仙台空港民営化1年、国際線旅客1.7倍に LCC誘致奏功 全国の空港で動き活発化
仙台空港(宮城県)が国管理空港として初めてとなる民営化から1年を迎えた。東京急行電鉄など7社が設立した運営会社の仙台国際空港は着陸料の引き下げや施設サービス拡充などの施策を次々と打ち出し、格安航空会社(LCC)などの誘致が加速して国際線の旅客数が約1.7倍に膨らんだ。仙台空港の成果を受け、全国で空港民営化を目指す動きが活発化しており、地方活性化の効果が期待されている。

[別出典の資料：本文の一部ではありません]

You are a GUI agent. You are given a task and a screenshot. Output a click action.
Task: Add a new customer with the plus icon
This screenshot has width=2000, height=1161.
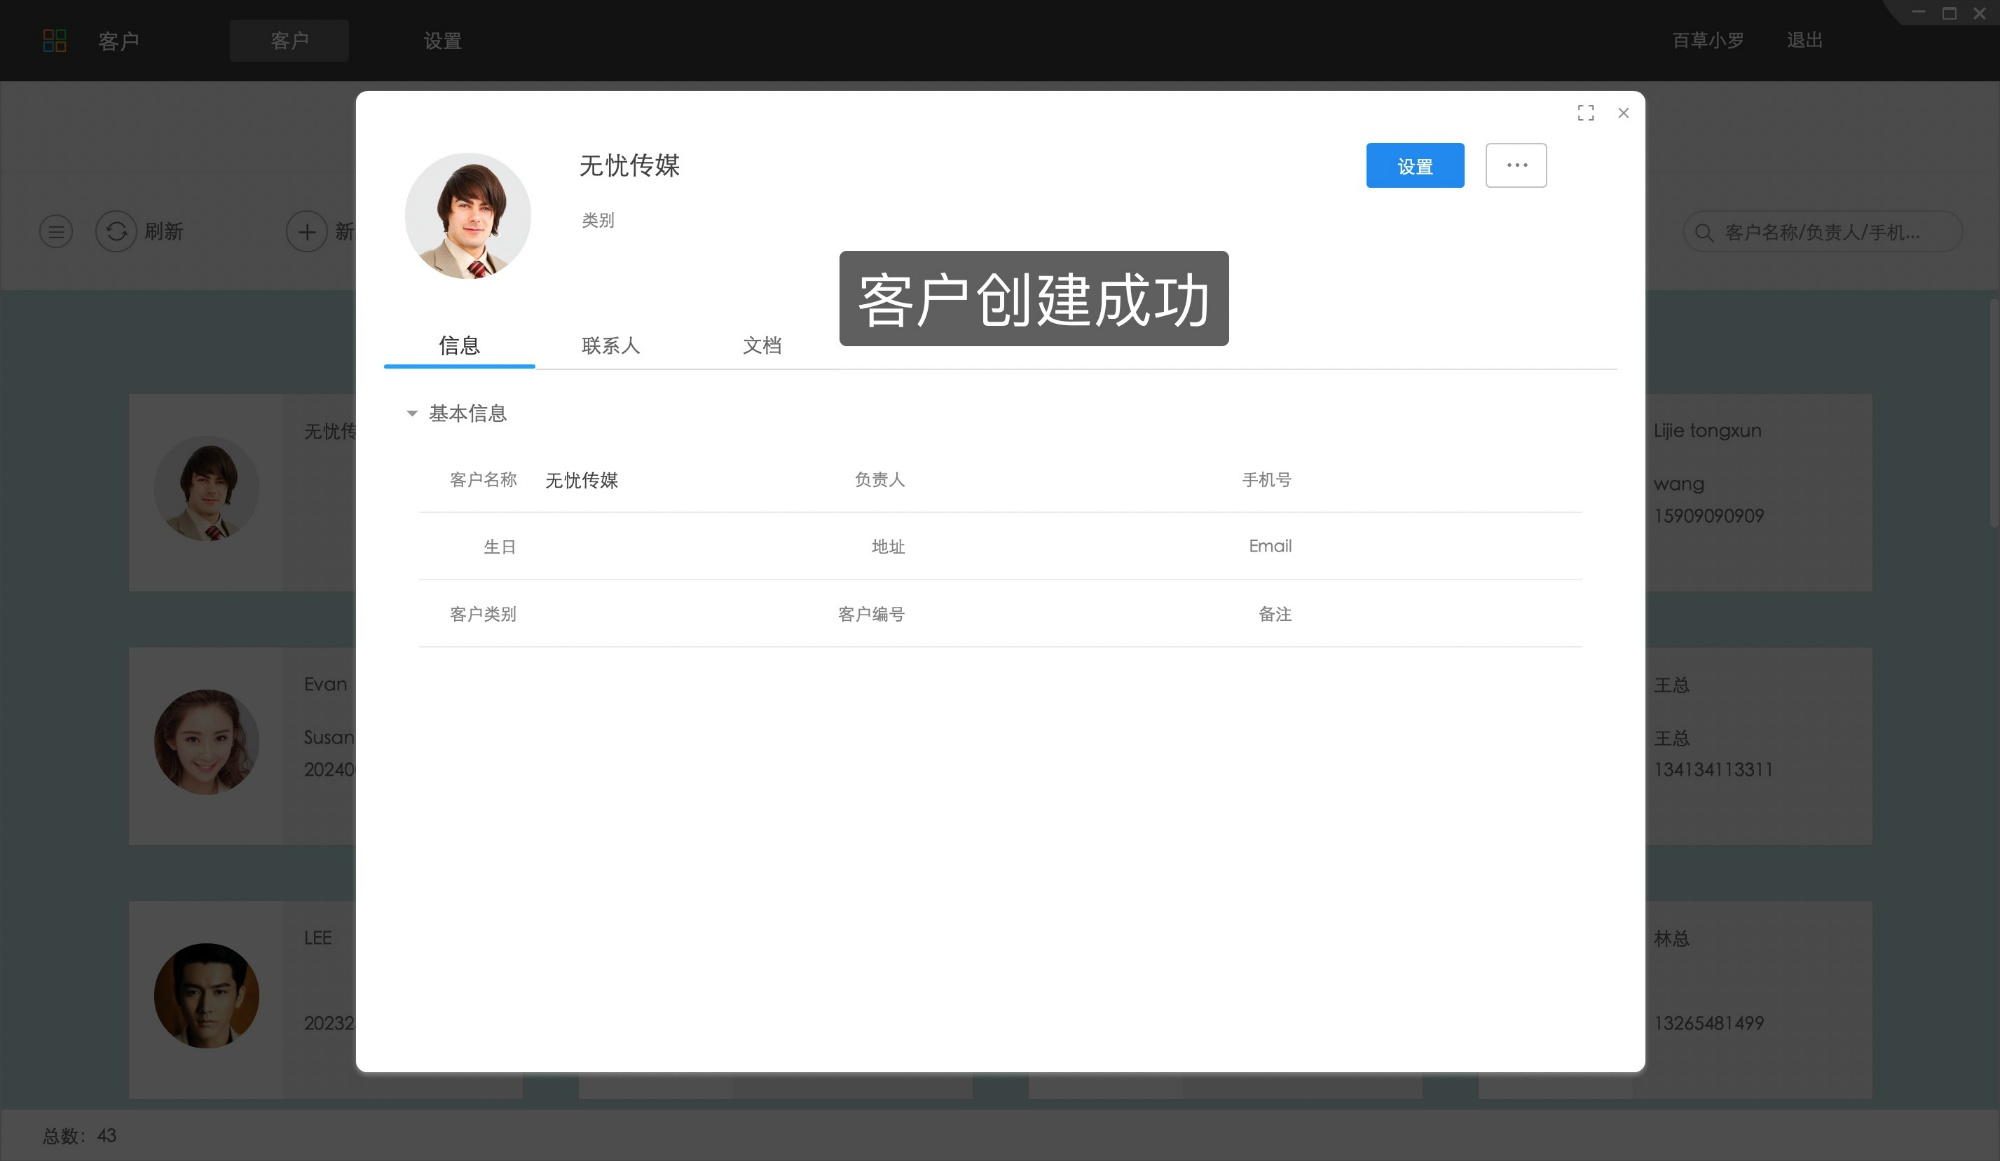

「国際線の新規就航などが図れた。今後とも誘致に全力を注ぐ」。仙台国際空港の岩井卓也社長は6月30日、仙台市内で会見を開き、1年間の成果を強調した。
仙台空港は民営化後、観光地などと結ぶ高速バス路線を開設、駐車場予約サービスも始めるなどアクセスを強化。ターミナルビルで利用客が快適に過ごせるよう大手カフェチェーンの店舗を誘致し、地元物産品の販売所の充実も図った。
旅客数などに応じて着陸料が割引される制度も導入。昨年6月からは台湾のLCC・タイガーエア台湾が週4便を運航するほか、今月1日にはスカイマークも神戸線を再開させた。LCC専用棟の整備も計画しており、震災で落ち込んだ年間旅客数を5年間で約90万人増やす目標を掲げる。
仙台空港の民営化後、高松や福岡に加え、北海道でも7空港を一括して民営化することが正式に決まった。
熊本、広島の両空港も民営化の方針で、国土交通省は6月30日、熊本空港(熊本県益城町など)を2020年4月に民営化することを盛り込んだ制度案を公表した。
熊本県は民営化で復興が加速することを期待しており、石井啓一国交相はこの日の記者会見で「先行事例の仙台空港が順調にいっていることで(空港民営化が)積極的に動いている」と評価した。